▸ **WHAT YOU SHOULD DO**: Take each line of the listing that has the string "card" and report it.

▸ **STORED DATA**:
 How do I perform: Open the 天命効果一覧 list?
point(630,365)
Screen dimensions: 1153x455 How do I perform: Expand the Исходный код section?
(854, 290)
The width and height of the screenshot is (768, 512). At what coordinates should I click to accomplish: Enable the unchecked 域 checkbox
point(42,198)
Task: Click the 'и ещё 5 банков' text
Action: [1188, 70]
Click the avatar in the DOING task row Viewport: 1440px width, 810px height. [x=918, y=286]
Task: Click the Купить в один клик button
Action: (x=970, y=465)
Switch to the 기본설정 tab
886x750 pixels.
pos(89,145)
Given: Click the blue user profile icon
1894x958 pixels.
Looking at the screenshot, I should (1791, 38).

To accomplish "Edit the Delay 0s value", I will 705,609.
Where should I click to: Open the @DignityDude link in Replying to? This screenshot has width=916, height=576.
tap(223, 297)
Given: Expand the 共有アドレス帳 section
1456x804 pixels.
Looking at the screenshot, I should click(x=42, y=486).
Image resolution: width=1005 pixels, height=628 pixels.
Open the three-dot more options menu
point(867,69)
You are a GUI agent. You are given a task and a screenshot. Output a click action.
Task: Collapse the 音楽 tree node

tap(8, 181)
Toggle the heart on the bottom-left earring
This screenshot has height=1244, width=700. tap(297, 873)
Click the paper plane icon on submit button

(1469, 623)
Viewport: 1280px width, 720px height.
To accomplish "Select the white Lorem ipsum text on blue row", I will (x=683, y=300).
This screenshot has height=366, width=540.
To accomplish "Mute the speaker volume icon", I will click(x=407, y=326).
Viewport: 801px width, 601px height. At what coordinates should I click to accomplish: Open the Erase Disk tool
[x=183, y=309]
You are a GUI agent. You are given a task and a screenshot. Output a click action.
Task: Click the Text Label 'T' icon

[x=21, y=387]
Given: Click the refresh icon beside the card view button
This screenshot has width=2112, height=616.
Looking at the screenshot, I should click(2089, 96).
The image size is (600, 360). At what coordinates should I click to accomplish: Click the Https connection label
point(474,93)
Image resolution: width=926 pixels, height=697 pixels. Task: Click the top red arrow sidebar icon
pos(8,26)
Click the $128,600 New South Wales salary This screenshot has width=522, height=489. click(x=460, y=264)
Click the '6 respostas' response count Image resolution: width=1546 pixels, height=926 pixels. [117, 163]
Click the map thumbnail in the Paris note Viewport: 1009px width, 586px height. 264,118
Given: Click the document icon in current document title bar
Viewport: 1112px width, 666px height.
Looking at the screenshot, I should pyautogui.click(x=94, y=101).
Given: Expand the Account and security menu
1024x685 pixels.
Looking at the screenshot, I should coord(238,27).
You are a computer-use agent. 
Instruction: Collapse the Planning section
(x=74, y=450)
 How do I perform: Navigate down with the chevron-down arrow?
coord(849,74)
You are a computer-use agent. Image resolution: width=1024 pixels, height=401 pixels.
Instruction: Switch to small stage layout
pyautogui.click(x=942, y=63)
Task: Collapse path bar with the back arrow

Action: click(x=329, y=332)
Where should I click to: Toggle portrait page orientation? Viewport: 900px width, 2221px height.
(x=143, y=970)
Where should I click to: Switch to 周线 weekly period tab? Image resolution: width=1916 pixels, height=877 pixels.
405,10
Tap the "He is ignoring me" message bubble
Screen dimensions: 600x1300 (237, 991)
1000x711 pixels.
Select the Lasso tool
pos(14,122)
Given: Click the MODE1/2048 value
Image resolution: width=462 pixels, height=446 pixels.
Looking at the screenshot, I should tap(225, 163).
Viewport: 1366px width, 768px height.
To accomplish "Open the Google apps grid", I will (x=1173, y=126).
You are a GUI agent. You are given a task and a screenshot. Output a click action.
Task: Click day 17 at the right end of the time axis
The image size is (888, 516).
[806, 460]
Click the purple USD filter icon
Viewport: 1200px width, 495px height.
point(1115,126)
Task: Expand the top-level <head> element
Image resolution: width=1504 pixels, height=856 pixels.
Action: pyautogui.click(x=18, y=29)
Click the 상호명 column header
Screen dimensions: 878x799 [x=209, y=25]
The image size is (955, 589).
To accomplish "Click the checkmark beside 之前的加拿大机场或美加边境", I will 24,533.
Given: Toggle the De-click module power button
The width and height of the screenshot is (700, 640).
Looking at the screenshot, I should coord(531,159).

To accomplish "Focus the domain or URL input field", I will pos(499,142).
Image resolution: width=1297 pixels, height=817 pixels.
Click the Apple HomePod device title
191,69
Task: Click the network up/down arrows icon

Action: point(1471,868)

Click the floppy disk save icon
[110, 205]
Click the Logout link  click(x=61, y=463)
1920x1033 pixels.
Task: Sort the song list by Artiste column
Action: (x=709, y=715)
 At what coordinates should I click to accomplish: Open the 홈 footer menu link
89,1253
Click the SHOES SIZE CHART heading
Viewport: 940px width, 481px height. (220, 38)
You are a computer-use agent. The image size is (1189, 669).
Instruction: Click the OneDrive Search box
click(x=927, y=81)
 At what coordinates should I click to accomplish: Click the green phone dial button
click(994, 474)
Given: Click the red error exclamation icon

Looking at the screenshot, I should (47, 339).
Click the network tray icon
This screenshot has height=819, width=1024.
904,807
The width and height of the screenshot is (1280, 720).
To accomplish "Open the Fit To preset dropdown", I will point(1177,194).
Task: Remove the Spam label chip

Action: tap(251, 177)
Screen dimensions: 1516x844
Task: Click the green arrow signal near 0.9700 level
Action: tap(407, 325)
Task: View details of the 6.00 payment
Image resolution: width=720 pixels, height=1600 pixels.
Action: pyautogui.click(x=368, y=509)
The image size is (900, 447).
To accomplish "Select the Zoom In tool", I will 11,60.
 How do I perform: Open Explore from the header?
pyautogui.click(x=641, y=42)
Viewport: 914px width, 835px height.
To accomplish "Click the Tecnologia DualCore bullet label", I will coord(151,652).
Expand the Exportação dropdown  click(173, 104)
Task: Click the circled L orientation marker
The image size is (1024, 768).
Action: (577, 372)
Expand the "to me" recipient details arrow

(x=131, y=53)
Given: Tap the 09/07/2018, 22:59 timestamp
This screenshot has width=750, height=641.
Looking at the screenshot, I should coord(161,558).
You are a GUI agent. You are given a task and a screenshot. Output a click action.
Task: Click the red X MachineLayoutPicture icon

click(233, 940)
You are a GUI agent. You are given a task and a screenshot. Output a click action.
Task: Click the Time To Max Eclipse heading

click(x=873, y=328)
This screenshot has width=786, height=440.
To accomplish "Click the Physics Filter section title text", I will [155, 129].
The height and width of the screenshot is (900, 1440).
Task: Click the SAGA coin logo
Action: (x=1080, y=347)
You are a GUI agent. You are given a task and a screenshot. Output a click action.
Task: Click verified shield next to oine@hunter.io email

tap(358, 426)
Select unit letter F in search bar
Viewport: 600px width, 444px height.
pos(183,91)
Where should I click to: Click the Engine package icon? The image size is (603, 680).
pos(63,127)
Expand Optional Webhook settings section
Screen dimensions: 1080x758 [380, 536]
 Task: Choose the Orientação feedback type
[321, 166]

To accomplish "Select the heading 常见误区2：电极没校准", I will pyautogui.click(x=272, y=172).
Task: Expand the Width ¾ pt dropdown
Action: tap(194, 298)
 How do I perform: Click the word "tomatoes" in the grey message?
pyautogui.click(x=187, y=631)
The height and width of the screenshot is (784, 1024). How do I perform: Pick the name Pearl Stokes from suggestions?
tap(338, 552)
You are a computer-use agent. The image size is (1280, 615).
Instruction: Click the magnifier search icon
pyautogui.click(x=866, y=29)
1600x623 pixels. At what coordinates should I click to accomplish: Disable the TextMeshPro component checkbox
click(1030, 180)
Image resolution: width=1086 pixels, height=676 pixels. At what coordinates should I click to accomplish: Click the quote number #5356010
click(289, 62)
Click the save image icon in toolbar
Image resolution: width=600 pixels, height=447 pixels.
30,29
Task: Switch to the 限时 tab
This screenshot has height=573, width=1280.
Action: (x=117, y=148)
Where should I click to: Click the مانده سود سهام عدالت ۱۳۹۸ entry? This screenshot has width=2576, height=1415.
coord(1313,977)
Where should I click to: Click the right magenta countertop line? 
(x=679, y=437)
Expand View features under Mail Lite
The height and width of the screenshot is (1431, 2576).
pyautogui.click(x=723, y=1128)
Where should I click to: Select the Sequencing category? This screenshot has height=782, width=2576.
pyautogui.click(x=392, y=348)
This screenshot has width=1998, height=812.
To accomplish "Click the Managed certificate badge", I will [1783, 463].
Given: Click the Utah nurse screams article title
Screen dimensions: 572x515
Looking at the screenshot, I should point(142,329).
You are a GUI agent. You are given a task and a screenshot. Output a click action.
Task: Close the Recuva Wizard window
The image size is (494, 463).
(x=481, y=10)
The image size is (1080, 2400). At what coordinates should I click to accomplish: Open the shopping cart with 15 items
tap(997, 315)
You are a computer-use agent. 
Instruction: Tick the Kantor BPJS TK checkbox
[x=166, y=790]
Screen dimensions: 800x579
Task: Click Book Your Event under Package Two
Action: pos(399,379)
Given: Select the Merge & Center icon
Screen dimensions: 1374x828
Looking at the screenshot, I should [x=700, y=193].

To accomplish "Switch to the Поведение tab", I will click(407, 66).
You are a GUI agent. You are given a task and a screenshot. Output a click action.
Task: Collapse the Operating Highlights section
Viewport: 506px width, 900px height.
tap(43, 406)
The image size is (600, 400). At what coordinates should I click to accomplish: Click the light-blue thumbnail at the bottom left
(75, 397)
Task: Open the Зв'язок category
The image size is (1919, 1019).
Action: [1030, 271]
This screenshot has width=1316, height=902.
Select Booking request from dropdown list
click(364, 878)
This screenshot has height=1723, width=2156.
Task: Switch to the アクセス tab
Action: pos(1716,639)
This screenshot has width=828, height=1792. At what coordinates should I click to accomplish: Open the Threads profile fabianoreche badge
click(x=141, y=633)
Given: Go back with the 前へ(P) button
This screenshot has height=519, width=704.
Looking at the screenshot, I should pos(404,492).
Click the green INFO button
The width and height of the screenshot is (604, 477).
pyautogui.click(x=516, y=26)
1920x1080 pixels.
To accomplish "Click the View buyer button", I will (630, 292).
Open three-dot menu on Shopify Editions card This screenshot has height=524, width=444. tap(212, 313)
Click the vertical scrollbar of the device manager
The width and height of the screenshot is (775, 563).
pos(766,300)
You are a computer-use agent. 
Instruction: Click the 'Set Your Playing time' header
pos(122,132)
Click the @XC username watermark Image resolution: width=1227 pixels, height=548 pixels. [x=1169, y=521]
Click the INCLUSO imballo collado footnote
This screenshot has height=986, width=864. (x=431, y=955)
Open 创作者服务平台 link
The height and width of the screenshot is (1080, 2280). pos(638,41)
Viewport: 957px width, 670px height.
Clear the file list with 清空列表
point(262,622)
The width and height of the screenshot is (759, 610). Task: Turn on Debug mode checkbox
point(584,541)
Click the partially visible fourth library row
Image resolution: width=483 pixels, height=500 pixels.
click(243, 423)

▸ **RESPONSE AREA**:
Given: Click the refresh icon beside the card view button
Open three-dot menu on Shopify Editions card This screenshot has height=524, width=444. tap(212, 313)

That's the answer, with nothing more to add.